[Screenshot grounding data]
- - - - -

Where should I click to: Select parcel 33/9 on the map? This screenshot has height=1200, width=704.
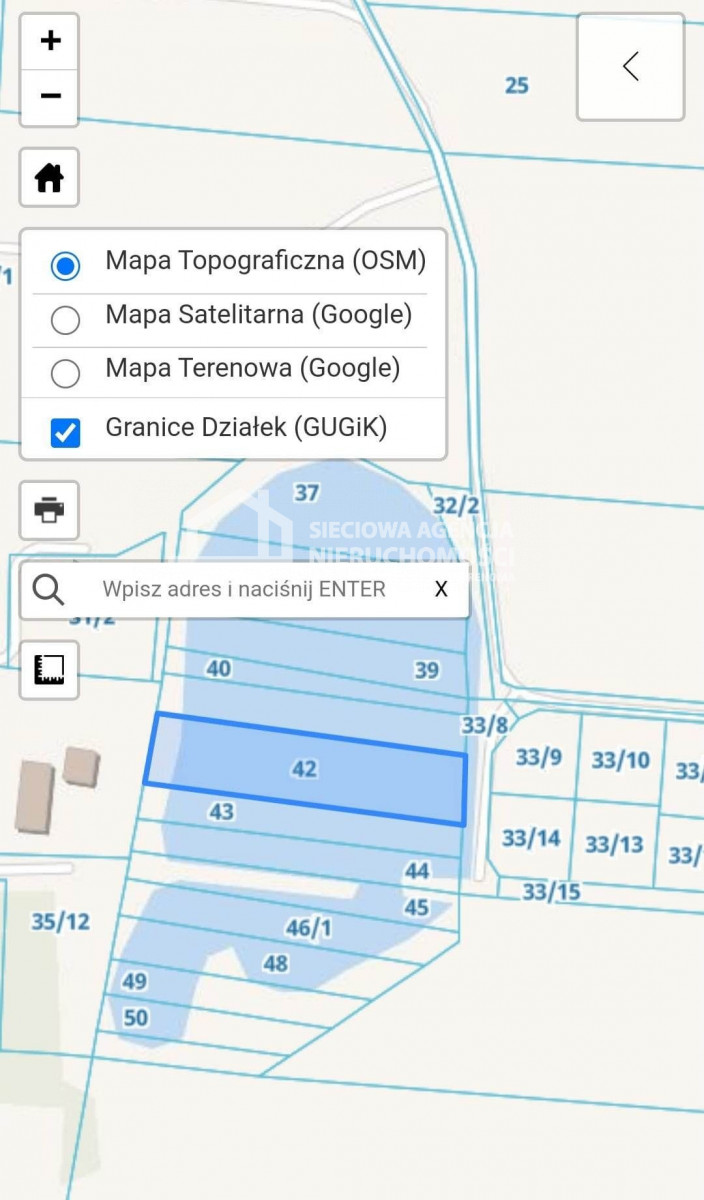tap(538, 757)
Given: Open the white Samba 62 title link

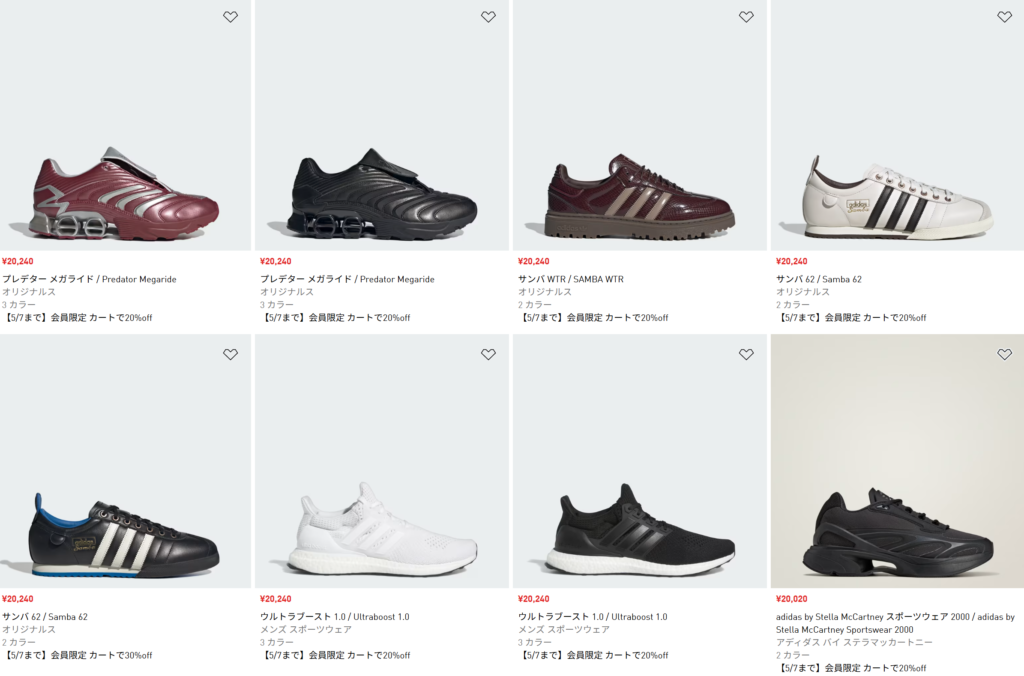Looking at the screenshot, I should click(x=820, y=279).
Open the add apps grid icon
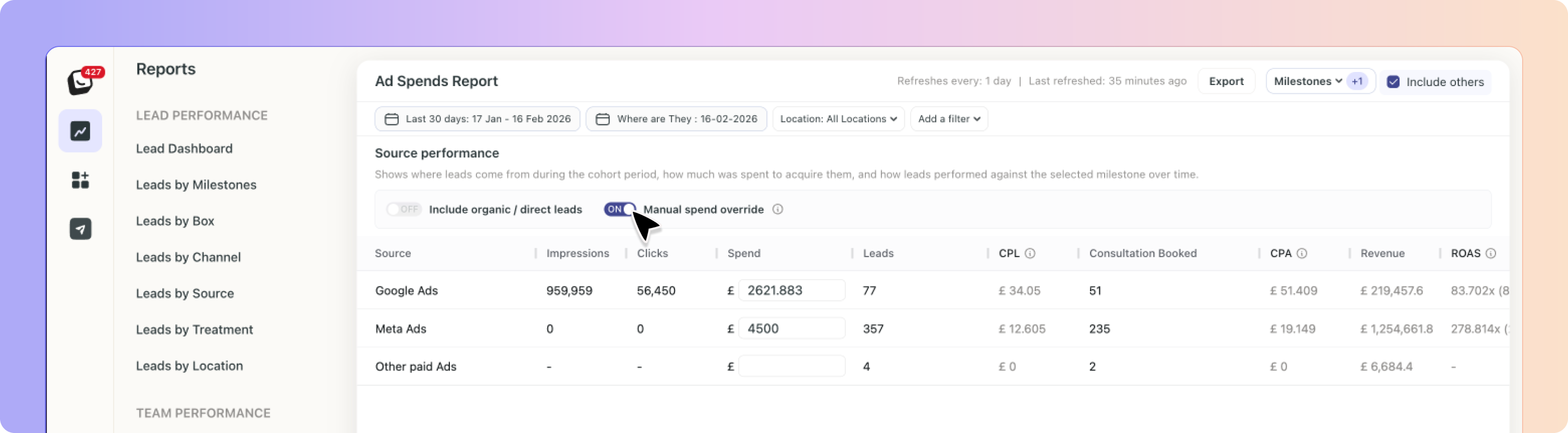 coord(80,181)
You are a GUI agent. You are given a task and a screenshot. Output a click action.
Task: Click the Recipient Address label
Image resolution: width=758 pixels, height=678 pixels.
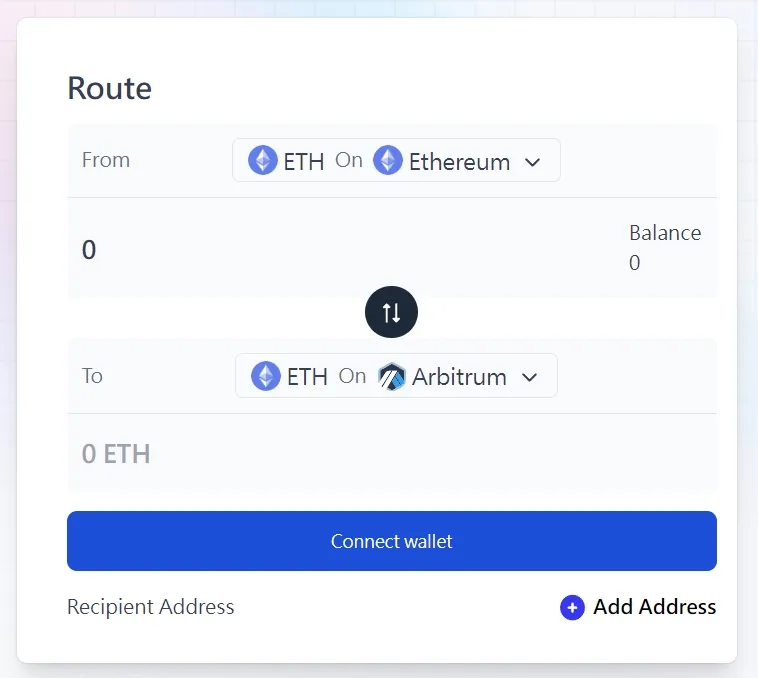[151, 607]
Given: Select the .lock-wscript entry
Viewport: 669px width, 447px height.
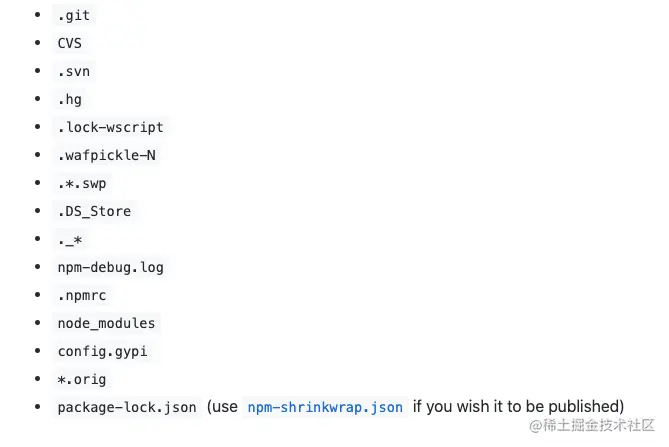Looking at the screenshot, I should [x=111, y=128].
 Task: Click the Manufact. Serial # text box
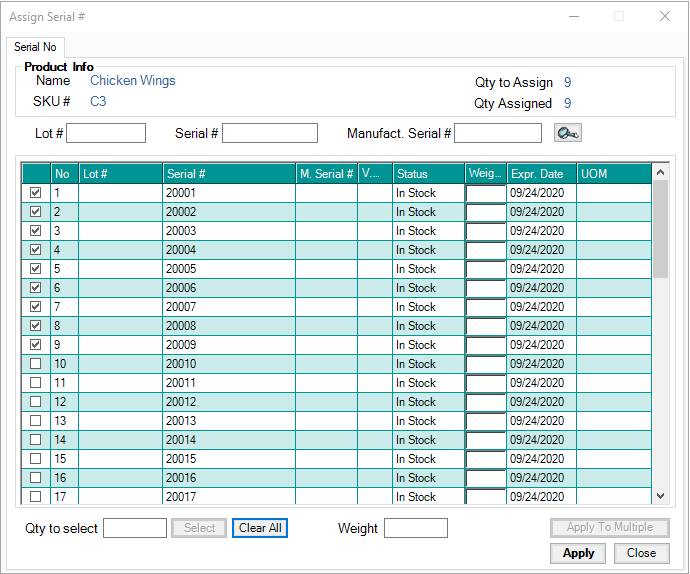click(x=497, y=133)
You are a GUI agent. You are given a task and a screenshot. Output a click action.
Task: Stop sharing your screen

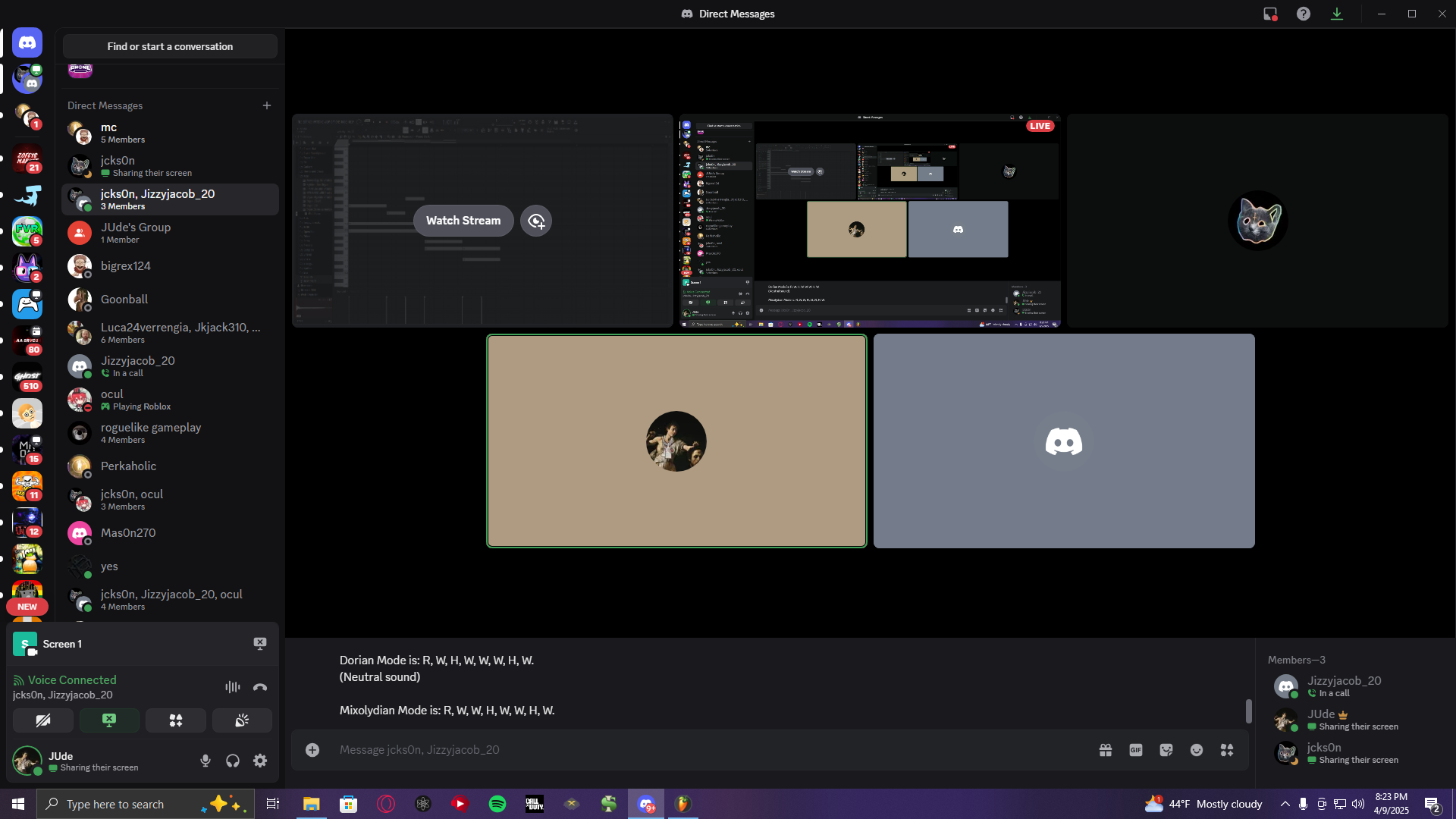pos(109,720)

- - - - -

Problem details -
Transcribe all of the records above character for character. Exclude the pictures.

Result for this task -
Where should I click to: Select parcel 33/9 on the map? This screenshot has height=1200, width=704.
tap(538, 757)
Given: Open the white Samba 62 title link

Looking at the screenshot, I should click(x=820, y=279).
Open the add apps grid icon
 coord(80,181)
You are a GUI agent. You are given a task and a screenshot. Output a click action.
Task: Click the Recipient Address label
Image resolution: width=758 pixels, height=678 pixels.
[151, 607]
Given: Select the .lock-wscript entry
Viewport: 669px width, 447px height.
Looking at the screenshot, I should [x=111, y=128].
 Task: Click the Manufact. Serial # text box
click(x=497, y=133)
You are a GUI agent. You are given a task and a screenshot. Output a click action.
Task: Stop sharing your screen

pos(109,720)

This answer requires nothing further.